*** Material for the task ***
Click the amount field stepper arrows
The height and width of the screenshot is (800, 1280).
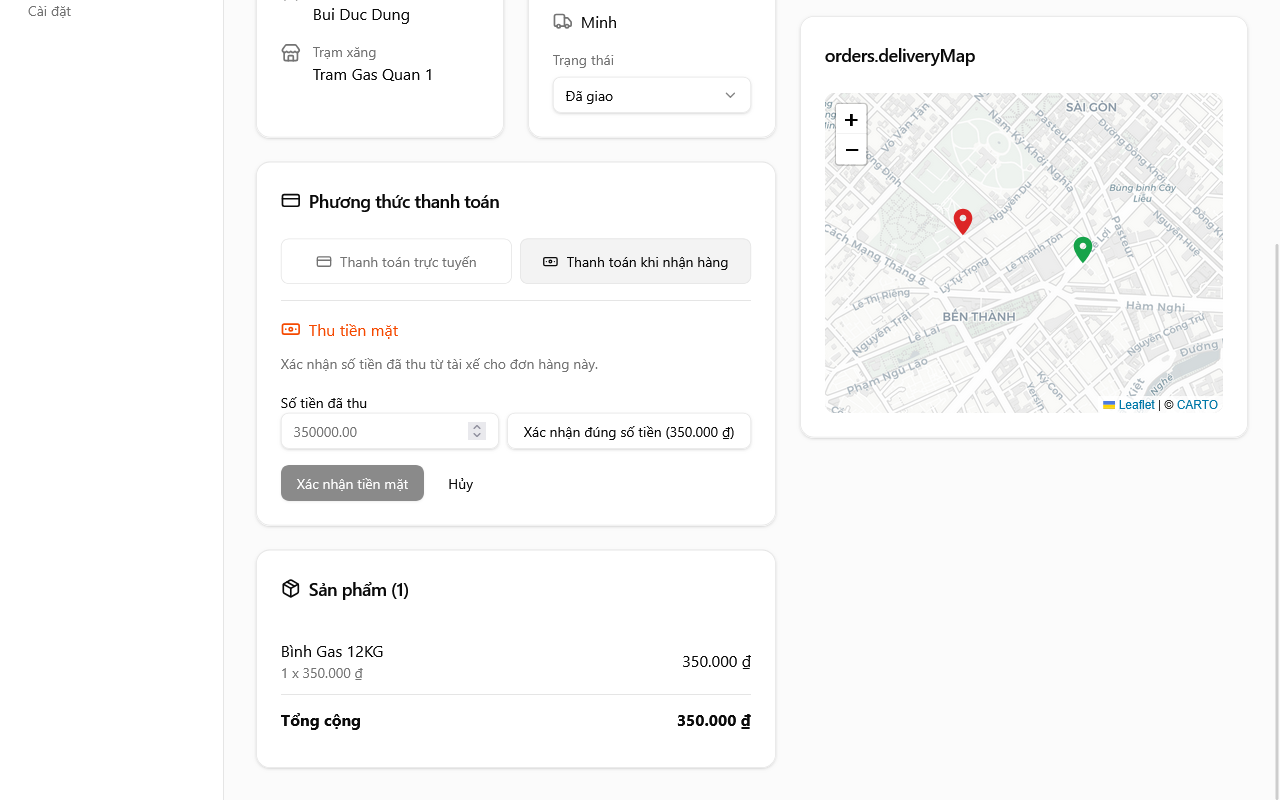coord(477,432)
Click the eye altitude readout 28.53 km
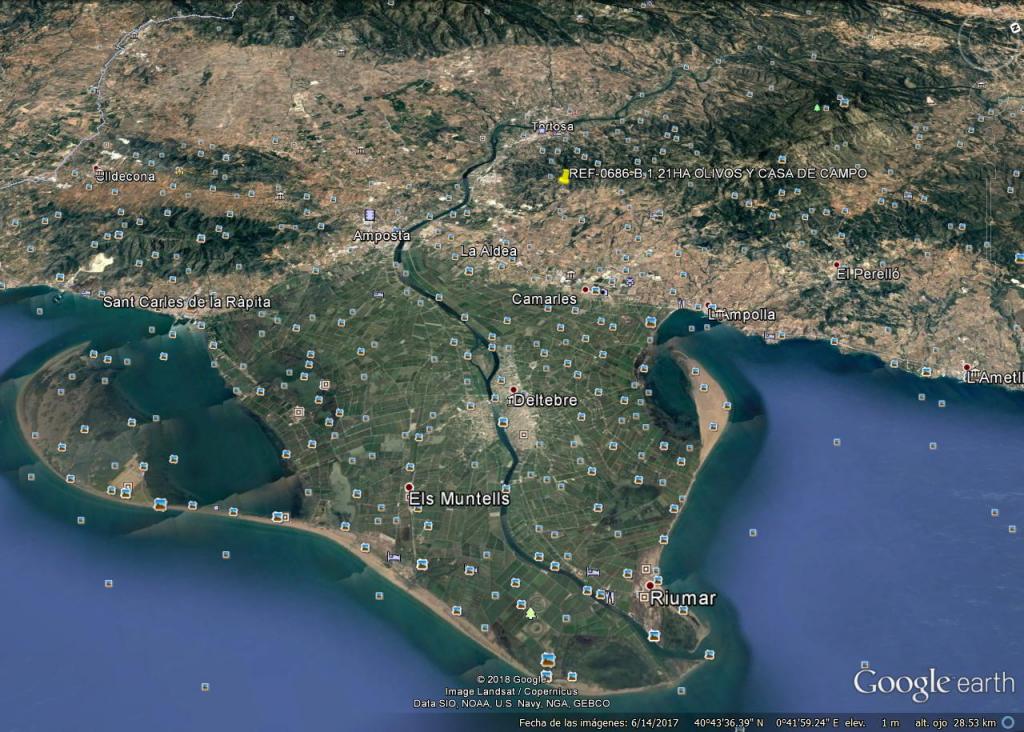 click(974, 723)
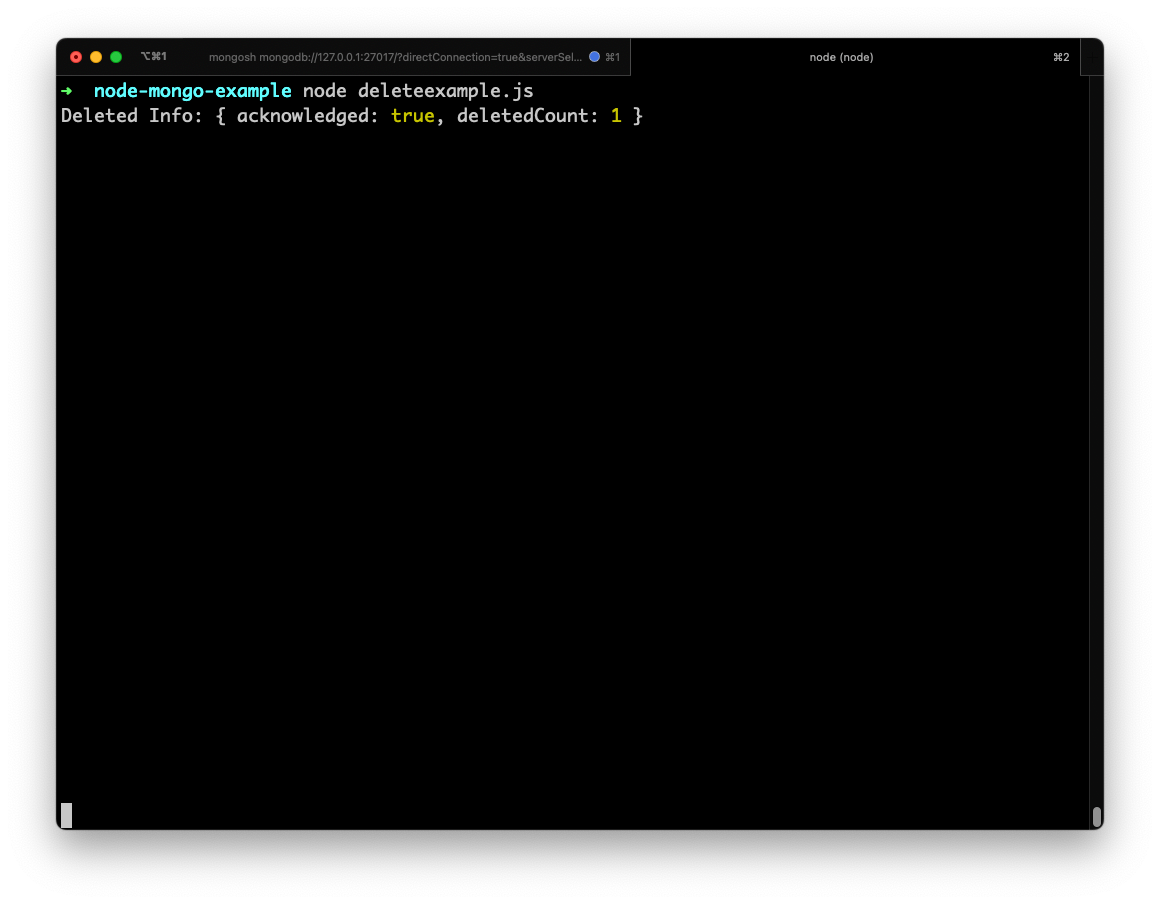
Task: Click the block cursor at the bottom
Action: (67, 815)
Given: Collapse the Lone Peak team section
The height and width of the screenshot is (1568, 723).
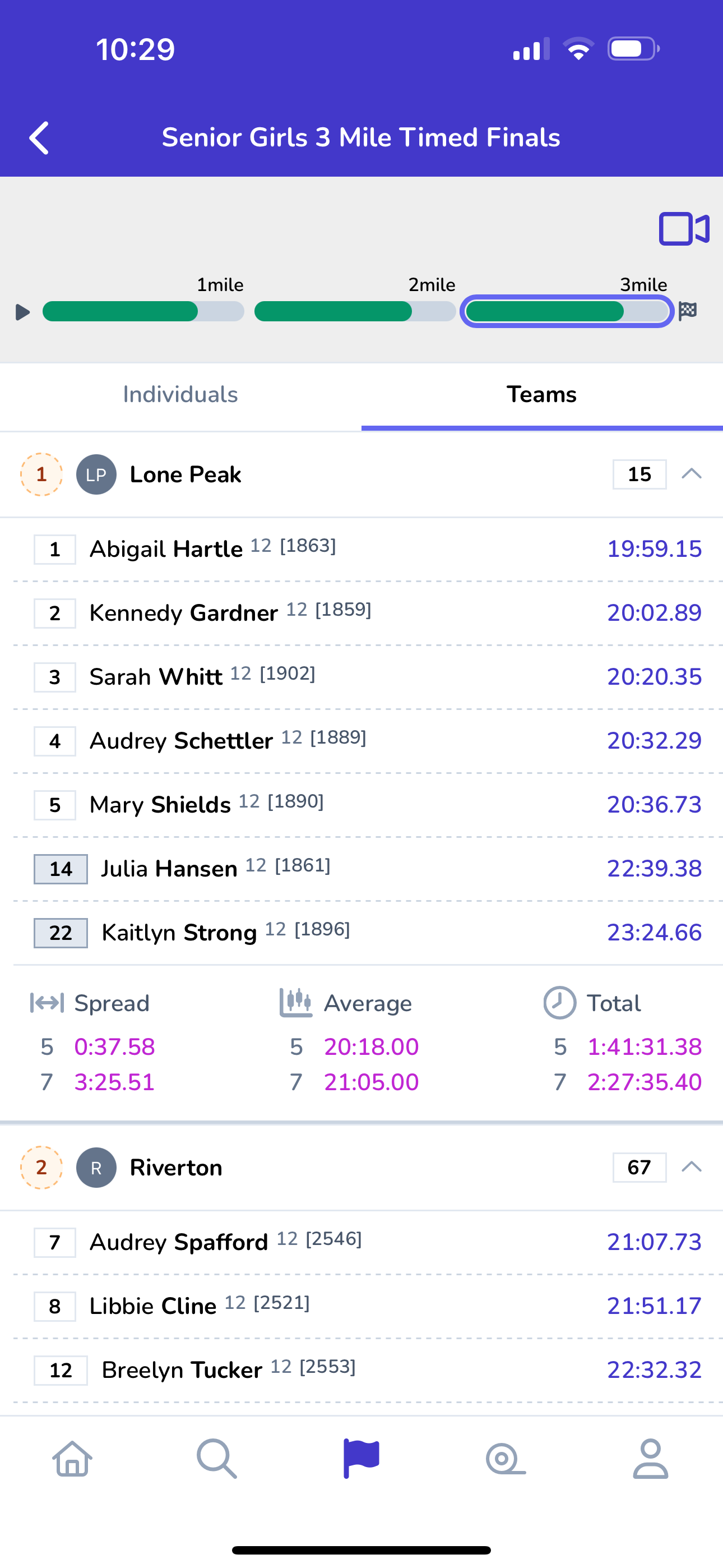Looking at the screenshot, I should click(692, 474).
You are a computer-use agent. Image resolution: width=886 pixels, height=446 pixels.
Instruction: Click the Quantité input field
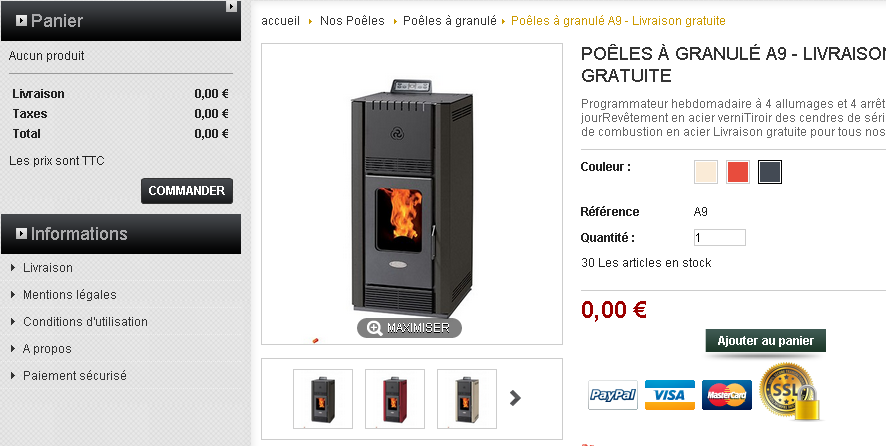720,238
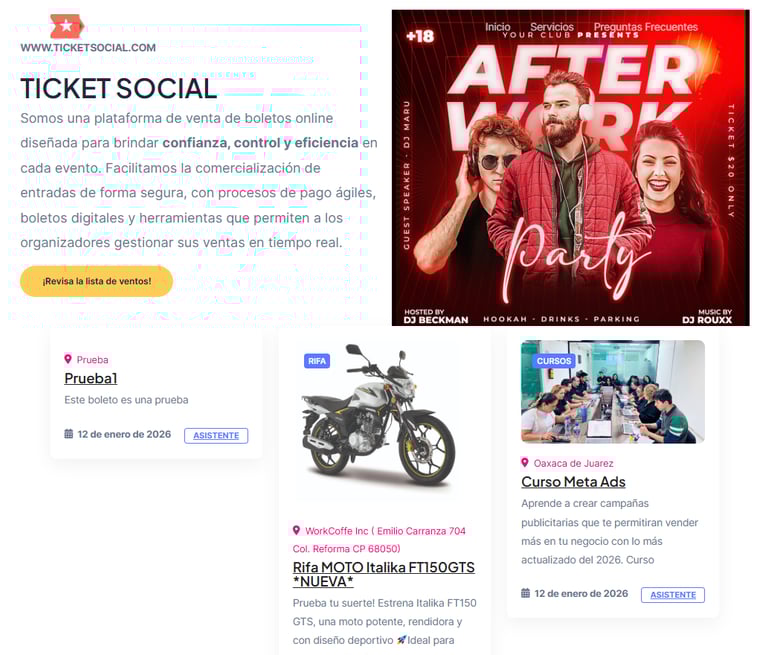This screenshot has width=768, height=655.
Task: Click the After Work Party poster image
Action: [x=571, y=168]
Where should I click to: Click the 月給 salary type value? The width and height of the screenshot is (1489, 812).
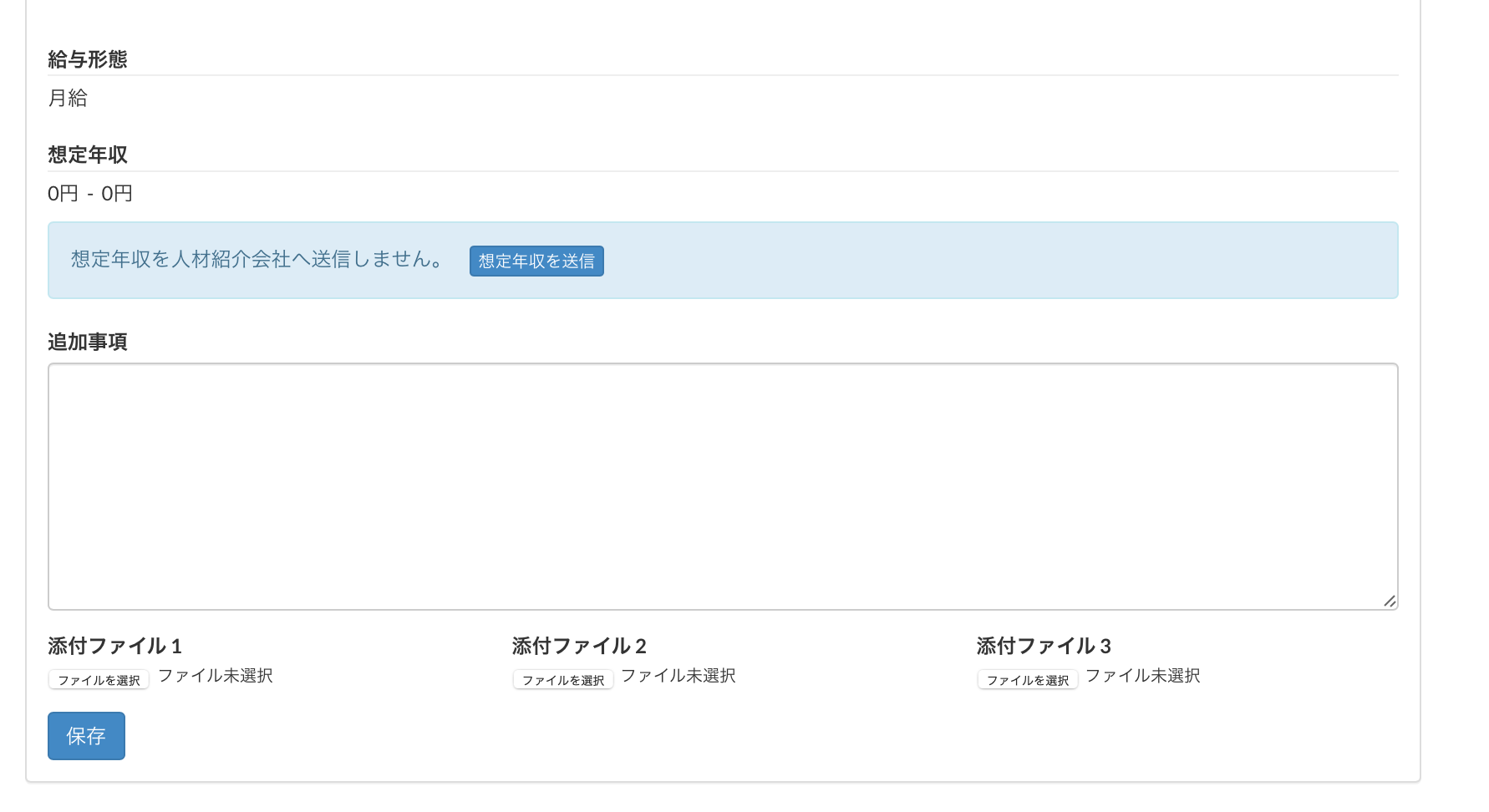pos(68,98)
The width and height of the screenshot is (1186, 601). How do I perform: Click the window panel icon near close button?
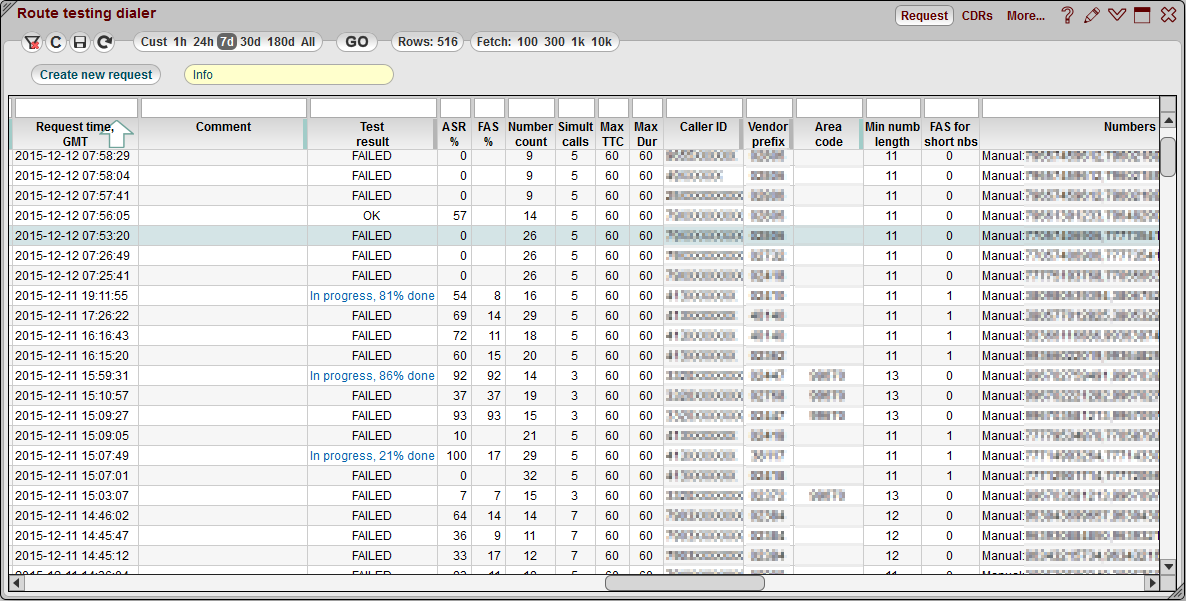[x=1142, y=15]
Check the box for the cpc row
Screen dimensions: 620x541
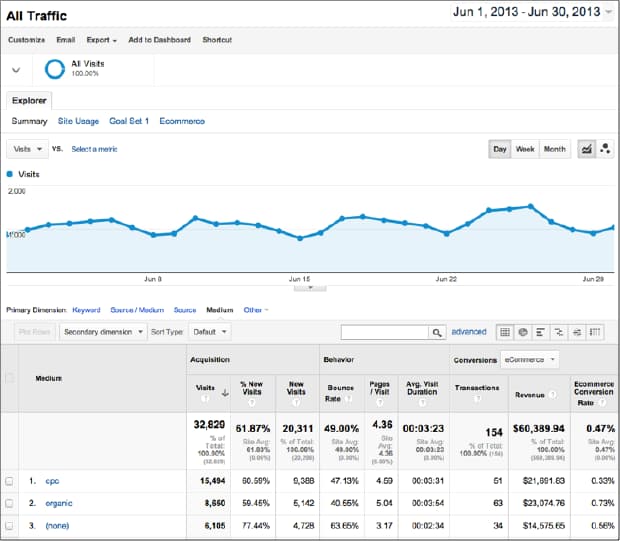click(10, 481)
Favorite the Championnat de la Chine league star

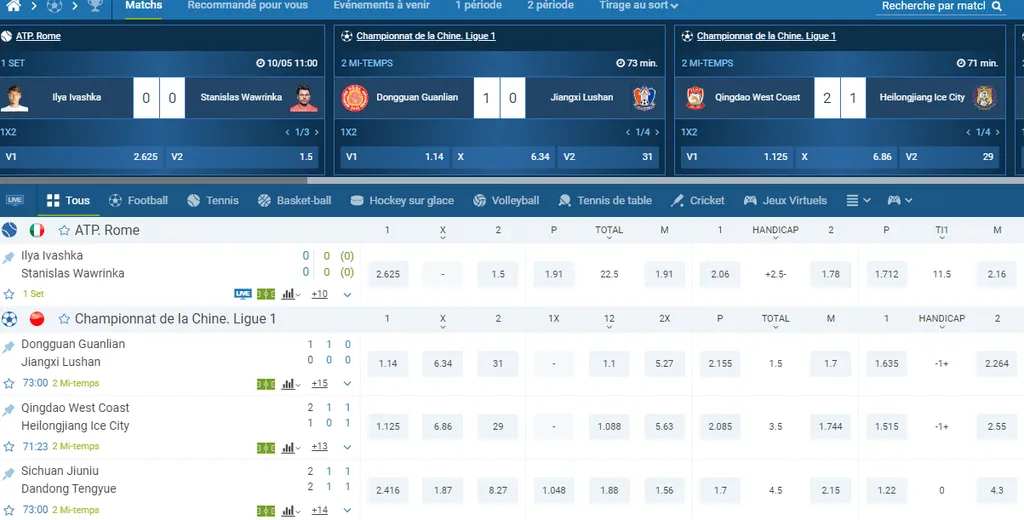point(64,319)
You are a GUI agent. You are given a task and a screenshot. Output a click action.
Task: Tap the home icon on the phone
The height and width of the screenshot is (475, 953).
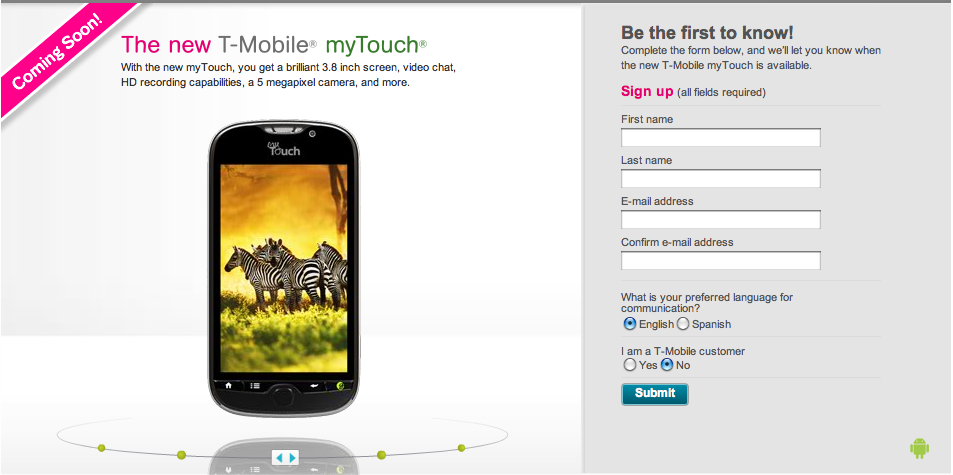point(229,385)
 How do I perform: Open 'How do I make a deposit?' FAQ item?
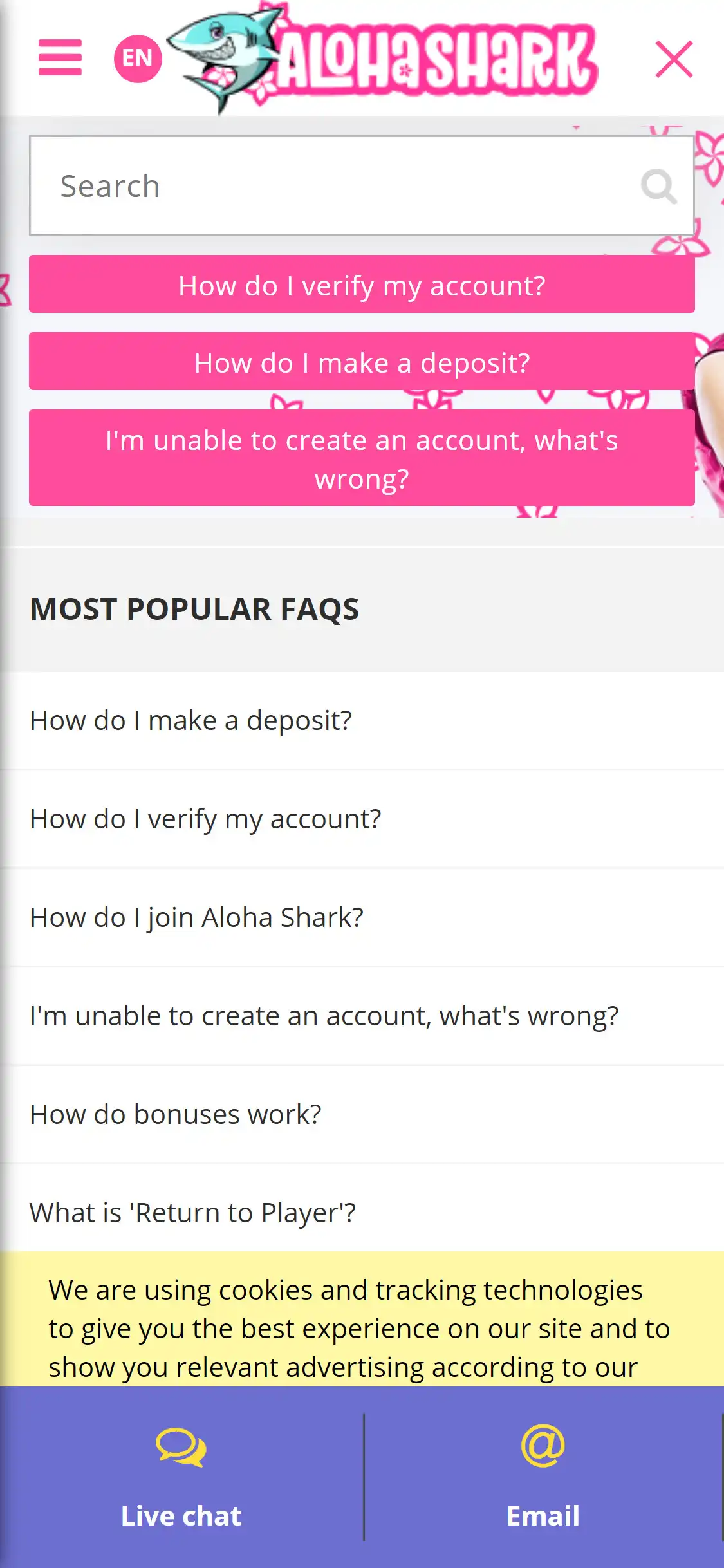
*** End of Material for the task ***
### Problem statement
Among the lines of the data above, find those with the word "agent" and show them.

### Answer below
You are a computer-use agent. Image resolution: width=886 pixels, height=446 pixels.
You are a GUI agent. You are given a task and a screenshot. Output a click action.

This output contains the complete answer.